[Brief]:
What you return should be the lines of the data containing "Staple", each in full.

[Material provided]:
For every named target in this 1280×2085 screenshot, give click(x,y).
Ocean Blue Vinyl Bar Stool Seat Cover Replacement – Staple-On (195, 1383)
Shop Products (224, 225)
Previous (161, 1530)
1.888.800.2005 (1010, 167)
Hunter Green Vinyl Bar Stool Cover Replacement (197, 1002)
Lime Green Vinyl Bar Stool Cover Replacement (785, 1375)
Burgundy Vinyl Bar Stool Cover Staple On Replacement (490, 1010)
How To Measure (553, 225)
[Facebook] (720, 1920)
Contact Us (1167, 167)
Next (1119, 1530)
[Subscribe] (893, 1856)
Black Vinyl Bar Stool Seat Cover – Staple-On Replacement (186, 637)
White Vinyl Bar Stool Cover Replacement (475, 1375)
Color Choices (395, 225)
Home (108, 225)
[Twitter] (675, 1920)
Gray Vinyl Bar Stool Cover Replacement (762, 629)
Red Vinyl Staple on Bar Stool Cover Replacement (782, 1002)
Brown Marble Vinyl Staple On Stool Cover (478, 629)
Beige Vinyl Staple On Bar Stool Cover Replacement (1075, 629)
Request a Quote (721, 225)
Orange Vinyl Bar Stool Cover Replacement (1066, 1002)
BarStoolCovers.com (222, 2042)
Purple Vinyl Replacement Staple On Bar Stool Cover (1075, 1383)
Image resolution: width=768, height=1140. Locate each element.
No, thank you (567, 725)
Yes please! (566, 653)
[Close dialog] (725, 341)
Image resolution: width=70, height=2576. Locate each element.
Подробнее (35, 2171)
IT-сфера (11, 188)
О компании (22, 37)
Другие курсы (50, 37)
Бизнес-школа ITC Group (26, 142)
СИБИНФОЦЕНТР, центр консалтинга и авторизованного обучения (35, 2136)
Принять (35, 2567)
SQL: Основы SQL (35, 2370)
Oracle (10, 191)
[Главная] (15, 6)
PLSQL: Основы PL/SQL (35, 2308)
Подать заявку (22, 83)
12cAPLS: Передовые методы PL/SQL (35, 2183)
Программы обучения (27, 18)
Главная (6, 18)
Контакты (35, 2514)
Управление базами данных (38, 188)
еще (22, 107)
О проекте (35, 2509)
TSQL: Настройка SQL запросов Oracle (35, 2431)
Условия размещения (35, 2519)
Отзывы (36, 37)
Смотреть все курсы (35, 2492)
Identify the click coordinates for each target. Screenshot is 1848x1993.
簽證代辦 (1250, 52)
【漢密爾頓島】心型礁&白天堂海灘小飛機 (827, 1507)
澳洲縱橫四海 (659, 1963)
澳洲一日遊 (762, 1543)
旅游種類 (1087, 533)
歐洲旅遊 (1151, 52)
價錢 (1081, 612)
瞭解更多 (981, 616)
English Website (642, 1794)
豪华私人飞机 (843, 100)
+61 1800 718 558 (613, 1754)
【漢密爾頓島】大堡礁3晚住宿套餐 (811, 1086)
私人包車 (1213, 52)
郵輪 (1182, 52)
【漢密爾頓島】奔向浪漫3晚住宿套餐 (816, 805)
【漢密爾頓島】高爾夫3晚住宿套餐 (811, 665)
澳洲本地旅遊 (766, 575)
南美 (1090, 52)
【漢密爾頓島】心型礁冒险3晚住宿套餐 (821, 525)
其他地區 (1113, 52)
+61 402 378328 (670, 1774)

[Finished task]:
Ocean Blue Vinyl Bar Stool Seat Cover Replacement – Staple-On (195, 1383)
Burgundy Vinyl Bar Stool Cover Staple On Replacement (490, 1010)
Black Vinyl Bar Stool Seat Cover – Staple-On Replacement (186, 637)
Red Vinyl Staple on Bar Stool Cover Replacement (782, 1002)
Brown Marble Vinyl Staple On Stool Cover (478, 629)
Beige Vinyl Staple On Bar Stool Cover Replacement (1075, 629)
Purple Vinyl Replacement Staple On Bar Stool Cover (1075, 1383)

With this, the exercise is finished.